A sensory system consists of sensory receptors that receive stimuli, neural pathways that conduct this information to the brain, and the brain processing the information.
Table of Contents
A sensory system is a part of the nervous system consisting of sensory receptors that receive stimuli from the internal and external environment, neural pathways that conduct this information to the brain and parts of the brain that processes this information. The information is called sensory information and it may or may not lead to conscious awareness. If it does, it can be called sensation.
Specialized endings of afferent neurons or separate cells that affect the ends of afferent neurons. They collect information about the external and internal environment in various energy forms-and energy that activates a receptor is called a stimulus. Stimulus energy is first transformed into graded or receptor potentials and the process by which a stimulus is transformed into an electrical response is called stimulus transduction.
Each receptor is specific to a certain type of stimulus, which is called its adequate stimulus. Specificity also exists in the range of stimulus energies that the receptor responds to. However, a receptor can be activated by a nonspecific stimulus if its intensity is sufficiently high.

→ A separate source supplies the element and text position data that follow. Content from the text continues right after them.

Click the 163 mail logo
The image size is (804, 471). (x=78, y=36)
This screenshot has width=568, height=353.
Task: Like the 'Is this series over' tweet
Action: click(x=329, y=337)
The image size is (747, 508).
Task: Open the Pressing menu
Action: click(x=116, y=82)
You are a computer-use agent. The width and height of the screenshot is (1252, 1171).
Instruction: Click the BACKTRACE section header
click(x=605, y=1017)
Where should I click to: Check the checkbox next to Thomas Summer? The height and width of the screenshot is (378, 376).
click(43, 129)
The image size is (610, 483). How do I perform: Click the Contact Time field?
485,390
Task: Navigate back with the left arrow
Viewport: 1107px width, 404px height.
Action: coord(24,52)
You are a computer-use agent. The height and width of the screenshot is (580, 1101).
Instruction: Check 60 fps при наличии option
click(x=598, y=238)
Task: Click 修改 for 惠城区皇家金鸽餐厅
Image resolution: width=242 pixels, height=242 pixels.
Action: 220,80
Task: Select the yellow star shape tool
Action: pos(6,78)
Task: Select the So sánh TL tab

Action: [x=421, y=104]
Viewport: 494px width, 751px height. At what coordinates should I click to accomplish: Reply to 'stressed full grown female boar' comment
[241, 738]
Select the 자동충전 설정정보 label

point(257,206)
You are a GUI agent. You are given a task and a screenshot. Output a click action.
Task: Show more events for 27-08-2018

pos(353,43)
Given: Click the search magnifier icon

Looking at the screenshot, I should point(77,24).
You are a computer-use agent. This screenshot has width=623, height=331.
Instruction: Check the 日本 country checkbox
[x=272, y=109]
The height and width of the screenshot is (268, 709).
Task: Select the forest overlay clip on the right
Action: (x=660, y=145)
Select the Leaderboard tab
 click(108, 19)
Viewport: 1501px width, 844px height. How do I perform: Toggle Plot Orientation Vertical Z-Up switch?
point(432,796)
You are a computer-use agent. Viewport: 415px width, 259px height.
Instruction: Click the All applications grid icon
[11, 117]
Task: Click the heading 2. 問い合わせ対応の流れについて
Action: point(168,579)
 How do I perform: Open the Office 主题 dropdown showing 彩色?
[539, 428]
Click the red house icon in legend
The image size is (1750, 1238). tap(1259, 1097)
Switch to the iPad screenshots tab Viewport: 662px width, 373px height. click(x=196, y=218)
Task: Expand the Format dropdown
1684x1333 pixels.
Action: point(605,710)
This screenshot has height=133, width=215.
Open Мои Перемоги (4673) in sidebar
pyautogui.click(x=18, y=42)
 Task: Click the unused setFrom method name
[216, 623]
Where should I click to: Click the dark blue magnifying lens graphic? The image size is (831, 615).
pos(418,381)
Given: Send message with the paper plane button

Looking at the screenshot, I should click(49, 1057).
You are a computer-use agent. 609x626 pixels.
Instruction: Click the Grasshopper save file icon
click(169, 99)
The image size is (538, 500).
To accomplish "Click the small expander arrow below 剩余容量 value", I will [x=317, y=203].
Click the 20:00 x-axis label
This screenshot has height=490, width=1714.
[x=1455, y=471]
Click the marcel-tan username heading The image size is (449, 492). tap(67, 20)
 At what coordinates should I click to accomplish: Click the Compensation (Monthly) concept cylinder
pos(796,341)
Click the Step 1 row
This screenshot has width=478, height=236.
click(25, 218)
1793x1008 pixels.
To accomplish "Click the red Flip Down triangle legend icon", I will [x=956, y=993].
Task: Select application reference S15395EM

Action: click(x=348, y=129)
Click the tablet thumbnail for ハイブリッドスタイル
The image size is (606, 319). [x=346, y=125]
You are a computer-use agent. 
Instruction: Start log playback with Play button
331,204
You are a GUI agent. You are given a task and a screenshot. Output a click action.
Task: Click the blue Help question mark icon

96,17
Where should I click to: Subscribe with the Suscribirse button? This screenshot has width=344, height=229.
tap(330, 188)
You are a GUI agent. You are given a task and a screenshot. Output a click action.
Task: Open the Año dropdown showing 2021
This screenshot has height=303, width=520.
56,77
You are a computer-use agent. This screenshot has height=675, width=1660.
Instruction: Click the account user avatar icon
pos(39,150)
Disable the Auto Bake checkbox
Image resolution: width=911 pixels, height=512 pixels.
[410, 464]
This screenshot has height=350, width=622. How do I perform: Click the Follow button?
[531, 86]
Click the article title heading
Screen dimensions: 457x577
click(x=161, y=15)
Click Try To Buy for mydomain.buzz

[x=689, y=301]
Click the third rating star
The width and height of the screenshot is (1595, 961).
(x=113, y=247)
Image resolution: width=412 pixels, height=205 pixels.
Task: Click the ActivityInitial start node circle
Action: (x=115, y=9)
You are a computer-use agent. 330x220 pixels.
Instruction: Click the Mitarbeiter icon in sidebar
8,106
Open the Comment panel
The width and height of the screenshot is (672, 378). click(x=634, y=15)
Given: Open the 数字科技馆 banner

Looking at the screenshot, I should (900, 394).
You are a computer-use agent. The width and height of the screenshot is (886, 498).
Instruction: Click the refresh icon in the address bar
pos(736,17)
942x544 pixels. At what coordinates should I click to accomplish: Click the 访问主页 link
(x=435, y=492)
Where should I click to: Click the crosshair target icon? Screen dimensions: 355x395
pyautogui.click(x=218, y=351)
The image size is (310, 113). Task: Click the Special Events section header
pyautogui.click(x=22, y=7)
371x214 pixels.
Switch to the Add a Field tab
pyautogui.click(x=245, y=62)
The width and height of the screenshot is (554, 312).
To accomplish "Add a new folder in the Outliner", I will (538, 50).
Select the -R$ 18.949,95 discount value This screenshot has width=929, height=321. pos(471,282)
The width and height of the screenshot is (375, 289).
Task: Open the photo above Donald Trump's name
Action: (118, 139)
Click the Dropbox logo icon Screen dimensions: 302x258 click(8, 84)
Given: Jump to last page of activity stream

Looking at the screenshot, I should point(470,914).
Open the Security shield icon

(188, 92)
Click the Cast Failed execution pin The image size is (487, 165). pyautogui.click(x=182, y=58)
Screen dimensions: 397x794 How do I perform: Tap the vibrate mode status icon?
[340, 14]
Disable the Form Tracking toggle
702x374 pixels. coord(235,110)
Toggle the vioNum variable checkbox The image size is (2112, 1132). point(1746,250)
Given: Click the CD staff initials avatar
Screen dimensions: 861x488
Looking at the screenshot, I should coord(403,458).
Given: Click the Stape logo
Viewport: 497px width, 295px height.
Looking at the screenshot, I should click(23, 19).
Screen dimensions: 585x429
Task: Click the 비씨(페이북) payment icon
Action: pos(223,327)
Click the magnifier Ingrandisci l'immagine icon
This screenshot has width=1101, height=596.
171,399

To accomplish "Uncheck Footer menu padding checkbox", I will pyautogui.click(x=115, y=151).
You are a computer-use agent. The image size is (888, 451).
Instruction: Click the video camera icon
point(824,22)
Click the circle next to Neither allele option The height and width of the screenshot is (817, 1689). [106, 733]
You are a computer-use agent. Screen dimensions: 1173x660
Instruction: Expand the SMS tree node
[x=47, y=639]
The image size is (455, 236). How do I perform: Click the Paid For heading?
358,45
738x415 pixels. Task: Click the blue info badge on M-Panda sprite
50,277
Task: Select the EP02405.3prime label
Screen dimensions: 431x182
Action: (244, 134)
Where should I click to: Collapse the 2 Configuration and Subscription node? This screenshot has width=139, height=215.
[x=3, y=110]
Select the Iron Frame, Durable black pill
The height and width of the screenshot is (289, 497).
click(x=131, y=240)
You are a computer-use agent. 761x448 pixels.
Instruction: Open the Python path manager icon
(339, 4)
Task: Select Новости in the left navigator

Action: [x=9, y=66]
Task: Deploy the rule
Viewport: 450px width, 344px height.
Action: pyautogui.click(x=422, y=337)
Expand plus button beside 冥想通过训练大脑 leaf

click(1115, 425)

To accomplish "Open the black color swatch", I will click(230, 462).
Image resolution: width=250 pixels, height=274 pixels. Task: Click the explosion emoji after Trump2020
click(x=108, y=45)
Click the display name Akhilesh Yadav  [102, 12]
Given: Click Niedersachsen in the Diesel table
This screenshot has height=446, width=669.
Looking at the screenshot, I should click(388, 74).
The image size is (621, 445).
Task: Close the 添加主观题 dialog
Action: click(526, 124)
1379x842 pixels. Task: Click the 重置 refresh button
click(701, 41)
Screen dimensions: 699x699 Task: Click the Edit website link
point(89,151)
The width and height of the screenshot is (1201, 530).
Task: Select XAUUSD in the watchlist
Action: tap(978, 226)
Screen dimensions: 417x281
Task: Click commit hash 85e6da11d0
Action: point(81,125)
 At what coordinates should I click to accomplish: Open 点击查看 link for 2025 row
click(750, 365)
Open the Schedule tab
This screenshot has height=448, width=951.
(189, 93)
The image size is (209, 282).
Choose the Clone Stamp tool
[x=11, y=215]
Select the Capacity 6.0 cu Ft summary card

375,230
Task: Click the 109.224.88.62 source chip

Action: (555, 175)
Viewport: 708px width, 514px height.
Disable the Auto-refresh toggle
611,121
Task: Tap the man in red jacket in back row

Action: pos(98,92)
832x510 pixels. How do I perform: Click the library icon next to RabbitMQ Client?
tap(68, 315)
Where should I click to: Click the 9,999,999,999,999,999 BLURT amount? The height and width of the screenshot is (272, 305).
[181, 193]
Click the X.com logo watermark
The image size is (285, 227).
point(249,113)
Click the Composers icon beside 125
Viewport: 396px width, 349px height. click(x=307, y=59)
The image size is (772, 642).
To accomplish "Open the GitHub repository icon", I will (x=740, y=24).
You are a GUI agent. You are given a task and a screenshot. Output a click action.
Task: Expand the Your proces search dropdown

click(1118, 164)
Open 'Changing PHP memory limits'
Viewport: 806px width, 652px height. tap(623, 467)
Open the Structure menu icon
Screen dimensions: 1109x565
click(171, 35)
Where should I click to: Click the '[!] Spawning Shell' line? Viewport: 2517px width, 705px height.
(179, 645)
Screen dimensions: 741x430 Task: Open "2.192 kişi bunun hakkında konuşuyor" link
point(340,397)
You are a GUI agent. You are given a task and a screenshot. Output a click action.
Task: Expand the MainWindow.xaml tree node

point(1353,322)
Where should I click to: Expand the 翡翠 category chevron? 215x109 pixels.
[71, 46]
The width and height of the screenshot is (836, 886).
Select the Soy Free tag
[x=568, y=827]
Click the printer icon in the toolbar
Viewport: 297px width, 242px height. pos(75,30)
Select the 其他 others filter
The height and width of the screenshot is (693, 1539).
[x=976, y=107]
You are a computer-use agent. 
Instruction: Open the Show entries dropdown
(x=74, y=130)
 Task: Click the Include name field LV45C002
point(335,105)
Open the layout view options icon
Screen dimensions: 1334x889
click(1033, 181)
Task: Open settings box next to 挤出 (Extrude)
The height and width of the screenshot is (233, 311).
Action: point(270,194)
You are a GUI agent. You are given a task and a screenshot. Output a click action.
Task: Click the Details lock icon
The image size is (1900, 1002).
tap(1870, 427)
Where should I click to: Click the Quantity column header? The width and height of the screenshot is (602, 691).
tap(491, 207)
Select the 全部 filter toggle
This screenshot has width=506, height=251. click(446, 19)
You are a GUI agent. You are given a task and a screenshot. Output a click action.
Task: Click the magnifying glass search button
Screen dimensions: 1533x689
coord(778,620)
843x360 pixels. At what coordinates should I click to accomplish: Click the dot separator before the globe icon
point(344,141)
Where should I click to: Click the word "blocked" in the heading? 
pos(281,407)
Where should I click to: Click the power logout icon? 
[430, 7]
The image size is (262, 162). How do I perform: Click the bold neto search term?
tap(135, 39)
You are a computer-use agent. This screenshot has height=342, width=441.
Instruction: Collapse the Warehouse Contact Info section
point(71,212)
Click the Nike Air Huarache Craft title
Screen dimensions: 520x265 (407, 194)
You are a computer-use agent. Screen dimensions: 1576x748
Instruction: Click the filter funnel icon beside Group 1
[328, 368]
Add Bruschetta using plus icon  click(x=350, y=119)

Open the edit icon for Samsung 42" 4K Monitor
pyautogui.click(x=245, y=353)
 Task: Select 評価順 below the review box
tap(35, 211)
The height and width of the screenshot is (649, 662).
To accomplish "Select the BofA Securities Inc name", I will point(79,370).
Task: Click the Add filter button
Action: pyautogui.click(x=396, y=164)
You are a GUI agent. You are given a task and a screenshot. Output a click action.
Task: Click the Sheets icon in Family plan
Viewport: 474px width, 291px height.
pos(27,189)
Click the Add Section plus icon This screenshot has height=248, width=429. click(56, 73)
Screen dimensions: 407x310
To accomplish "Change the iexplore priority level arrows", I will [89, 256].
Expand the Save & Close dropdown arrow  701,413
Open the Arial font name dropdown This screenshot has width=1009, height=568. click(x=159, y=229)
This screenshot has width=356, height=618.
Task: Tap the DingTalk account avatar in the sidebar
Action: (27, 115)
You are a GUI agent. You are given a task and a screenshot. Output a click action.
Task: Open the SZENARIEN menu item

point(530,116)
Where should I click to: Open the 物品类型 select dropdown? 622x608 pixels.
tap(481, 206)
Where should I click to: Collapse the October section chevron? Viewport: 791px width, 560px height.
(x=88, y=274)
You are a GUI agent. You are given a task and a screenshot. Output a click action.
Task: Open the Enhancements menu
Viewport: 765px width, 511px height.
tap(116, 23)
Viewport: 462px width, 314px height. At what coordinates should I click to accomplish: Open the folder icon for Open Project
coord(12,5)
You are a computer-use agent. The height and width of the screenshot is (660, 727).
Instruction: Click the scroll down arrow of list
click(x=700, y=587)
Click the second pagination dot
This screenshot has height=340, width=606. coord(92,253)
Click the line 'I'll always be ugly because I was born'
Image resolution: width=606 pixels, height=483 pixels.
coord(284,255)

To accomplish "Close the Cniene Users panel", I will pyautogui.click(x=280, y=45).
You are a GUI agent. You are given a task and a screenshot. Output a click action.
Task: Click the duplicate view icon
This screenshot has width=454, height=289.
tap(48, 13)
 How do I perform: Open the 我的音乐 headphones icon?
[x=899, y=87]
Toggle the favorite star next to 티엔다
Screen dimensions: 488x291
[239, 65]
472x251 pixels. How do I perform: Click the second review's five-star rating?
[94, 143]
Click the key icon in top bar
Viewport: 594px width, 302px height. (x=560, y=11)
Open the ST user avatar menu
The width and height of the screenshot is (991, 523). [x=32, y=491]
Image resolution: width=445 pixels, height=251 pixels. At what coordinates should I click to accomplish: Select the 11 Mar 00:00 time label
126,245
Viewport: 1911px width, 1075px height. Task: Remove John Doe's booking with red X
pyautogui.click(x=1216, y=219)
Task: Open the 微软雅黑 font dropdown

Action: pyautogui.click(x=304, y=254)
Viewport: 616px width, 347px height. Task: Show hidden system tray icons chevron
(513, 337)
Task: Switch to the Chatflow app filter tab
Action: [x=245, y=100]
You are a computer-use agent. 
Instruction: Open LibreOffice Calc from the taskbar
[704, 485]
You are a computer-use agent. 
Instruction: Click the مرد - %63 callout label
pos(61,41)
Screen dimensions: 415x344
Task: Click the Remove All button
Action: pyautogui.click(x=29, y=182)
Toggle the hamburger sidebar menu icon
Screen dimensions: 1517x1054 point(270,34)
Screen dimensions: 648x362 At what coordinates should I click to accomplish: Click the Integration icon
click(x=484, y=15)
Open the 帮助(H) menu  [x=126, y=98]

Gating of ion channels in specialized receptor membranes allows a change in ion fluxes across the membrane, generating a graded receptor potential. The graded potential initiates an action potential, frequency and NOT magnitude of which is determined by the magnitude of the graded potential. The magnitude of the receptor potential is determined by stimulus strength, the summation of receptor potentials, and receptor sensitivity. The decrease in sensitivity with a constant stimulus is called adaptation.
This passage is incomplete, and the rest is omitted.